Australia risks losing its iron ore dominance, Fortescue CEO says​

By Melanie Burton
October 29, 20245:28 PM GMT+11Updated 12 days ago


  • Summary
  • Companies
  • Australia faces competition from Guinea mine, green iron projects
  • Tough lesson in Australia's nickel industry collapse
  • Fortescue presses for more government, industry collaboration
Oct 29 (Reuters) - Australia risks losing its dominant position in the global iron ore market if it does not move swiftly to produce green iron, and would do well to learn lessons from the near wipe-out of its nickel industry, Fortescue CEO Dino Otranto said on Tuesday.

Australia is the world's biggest supplier of seaborne iron ore, accounting for around half of global supply. But the Pilbara grades dug up from the country's west are generally regarded as too low to be turned into steel without using coal.

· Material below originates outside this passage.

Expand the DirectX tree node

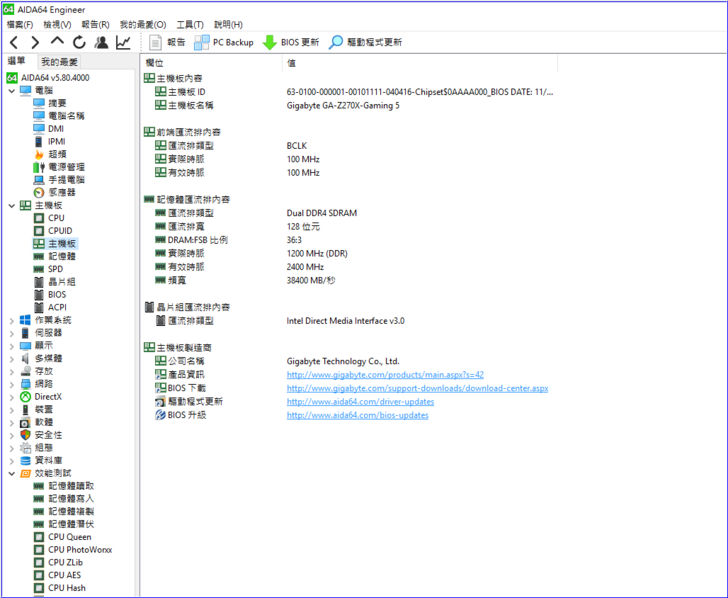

That means as steel makers decarbonise, they are turning elsewhere for iron ore, which could hit Australia's top export earner, Otranto said at the IMARC conference in Sydney.

 
A warning about the future of Iron Ore mining in Australia from FMG CEO - and why green steel production needs a super kick along

Australia risks losing its iron ore dominance, Fortescue CEO says​

By Melanie Burton
October 29, 20245:28 PM GMT+11Updated 12 days ago


  • Summary
  • Companies
  • Australia faces competition from Guinea mine, green iron projects
  • Tough lesson in Australia's nickel industry collapse
  • Fortescue presses for more government, industry collaboration
Oct 29 (Reuters) - Australia risks losing its dominant position in the global iron ore market if it does not move swiftly to produce green iron, and would do well to learn lessons from the near wipe-out of its nickel industry, Fortescue CEO Dino Otranto said on Tuesday.

Australia is the world's biggest supplier of seaborne iron ore, accounting for around half of global supply. But the Pilbara grades dug up from the country's west are generally regarded as too low to be turned into steel without using coal.

That means as steel makers decarbonise, they are turning elsewhere for iron ore, which could hit Australia's top export earner, Otranto said at the IMARC conference in Sydney.

EU is the only one prepared to penalise for carbon emissions, Trump already said he would can net zero, and Dutton wants to follow.